PROBLEM DETAILS: The required result is the exact run of lines beginning at the one containing "You are a GUI" and ending at the last line of the entries.

Stored data:
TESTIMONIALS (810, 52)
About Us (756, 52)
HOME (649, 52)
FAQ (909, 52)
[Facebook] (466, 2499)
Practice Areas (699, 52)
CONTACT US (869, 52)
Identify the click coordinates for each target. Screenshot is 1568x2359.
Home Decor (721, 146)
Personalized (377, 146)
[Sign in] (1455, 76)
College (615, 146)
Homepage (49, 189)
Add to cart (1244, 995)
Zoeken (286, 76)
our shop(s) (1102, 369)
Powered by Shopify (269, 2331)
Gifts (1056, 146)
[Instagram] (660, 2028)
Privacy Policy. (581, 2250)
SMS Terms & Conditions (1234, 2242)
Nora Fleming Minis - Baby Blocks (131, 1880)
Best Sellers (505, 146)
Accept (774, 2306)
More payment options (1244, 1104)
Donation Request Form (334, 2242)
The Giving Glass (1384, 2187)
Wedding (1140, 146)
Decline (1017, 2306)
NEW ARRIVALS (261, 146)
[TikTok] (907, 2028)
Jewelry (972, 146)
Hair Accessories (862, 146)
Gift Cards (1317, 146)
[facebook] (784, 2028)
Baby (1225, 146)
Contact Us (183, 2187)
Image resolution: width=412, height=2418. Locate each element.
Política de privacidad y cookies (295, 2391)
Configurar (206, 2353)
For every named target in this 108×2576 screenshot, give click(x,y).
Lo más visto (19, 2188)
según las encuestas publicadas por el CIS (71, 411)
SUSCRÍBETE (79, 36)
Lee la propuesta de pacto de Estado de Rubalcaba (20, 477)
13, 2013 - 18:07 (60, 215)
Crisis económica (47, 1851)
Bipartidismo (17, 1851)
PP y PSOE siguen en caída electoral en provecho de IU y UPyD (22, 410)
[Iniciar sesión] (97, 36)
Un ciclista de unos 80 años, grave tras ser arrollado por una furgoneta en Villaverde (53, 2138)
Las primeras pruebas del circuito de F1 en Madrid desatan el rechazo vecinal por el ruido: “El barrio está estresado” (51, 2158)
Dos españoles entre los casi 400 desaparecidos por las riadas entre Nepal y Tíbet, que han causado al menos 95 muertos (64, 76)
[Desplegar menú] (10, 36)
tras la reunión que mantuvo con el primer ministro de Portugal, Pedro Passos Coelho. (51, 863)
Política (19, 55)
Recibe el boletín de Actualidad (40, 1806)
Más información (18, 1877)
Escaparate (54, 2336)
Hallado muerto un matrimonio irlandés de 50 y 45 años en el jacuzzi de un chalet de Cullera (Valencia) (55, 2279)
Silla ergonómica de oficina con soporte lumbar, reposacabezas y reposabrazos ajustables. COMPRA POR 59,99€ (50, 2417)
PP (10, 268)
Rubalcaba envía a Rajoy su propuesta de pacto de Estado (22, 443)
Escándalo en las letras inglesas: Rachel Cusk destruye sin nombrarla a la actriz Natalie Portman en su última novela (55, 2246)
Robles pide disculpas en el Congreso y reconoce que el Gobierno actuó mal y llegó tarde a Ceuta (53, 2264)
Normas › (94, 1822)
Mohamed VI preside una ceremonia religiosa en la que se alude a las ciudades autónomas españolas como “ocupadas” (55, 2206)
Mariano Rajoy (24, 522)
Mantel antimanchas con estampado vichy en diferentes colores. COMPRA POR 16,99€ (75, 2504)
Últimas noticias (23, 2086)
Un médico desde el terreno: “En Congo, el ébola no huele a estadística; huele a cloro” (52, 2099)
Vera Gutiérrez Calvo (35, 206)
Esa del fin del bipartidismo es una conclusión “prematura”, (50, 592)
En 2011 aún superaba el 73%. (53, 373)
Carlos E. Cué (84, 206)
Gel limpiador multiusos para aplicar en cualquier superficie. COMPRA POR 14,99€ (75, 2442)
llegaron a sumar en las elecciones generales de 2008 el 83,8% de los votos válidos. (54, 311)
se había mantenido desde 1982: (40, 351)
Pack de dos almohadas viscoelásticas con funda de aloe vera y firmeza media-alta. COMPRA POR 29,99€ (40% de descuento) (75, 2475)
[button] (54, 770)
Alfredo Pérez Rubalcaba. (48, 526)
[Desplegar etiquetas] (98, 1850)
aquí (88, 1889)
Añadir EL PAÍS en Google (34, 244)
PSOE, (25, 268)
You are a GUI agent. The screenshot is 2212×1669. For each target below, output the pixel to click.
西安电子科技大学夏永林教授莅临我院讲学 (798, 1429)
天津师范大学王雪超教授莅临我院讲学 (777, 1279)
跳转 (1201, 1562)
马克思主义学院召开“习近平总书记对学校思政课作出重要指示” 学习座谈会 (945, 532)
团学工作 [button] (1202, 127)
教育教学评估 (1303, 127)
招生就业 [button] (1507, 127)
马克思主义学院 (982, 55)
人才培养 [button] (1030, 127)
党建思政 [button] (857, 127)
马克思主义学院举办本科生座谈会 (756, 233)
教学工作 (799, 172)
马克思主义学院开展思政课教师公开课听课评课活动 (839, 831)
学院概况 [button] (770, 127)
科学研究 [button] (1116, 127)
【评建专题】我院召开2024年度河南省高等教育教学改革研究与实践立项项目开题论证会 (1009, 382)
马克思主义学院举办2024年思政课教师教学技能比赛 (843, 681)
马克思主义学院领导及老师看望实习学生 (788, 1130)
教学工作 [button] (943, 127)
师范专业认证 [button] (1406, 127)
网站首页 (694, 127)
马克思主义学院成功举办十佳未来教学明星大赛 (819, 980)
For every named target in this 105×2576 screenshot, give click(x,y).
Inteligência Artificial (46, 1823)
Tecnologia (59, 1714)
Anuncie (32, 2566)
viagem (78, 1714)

RESULT OF THIS TASK:
You are a GUI agent. The screenshot is 2212×1669. For each target below, output the pixel to click.
西安电子科技大学夏永林教授莅临我院讲学 (798, 1429)
天津师范大学王雪超教授莅临我院讲学 (777, 1279)
跳转 (1201, 1562)
马克思主义学院召开“习近平总书记对学校思政课作出重要指示” 学习座谈会 (945, 532)
团学工作 [button] (1202, 127)
教育教学评估 (1303, 127)
招生就业 [button] (1507, 127)
马克思主义学院 (982, 55)
人才培养 [button] (1030, 127)
党建思政 [button] (857, 127)
马克思主义学院举办本科生座谈会 (756, 233)
教学工作 (799, 172)
马克思主义学院开展思政课教师公开课听课评课活动 (839, 831)
学院概况 [button] (770, 127)
科学研究 [button] (1116, 127)
【评建专题】我院召开2024年度河南省高等教育教学改革研究与实践立项项目开题论证会 (1009, 382)
马克思主义学院举办2024年思政课教师教学技能比赛 (843, 681)
马克思主义学院领导及老师看望实习学生 (788, 1130)
教学工作 [button] (943, 127)
师范专业认证 [button] (1406, 127)
网站首页 (694, 127)
马克思主义学院成功举办十佳未来教学明星大赛 (819, 980)
For every named target in this 105×2576 screenshot, give click(x,y).
Inteligência Artificial (46, 1823)
Tecnologia (59, 1714)
Anuncie (32, 2566)
viagem (78, 1714)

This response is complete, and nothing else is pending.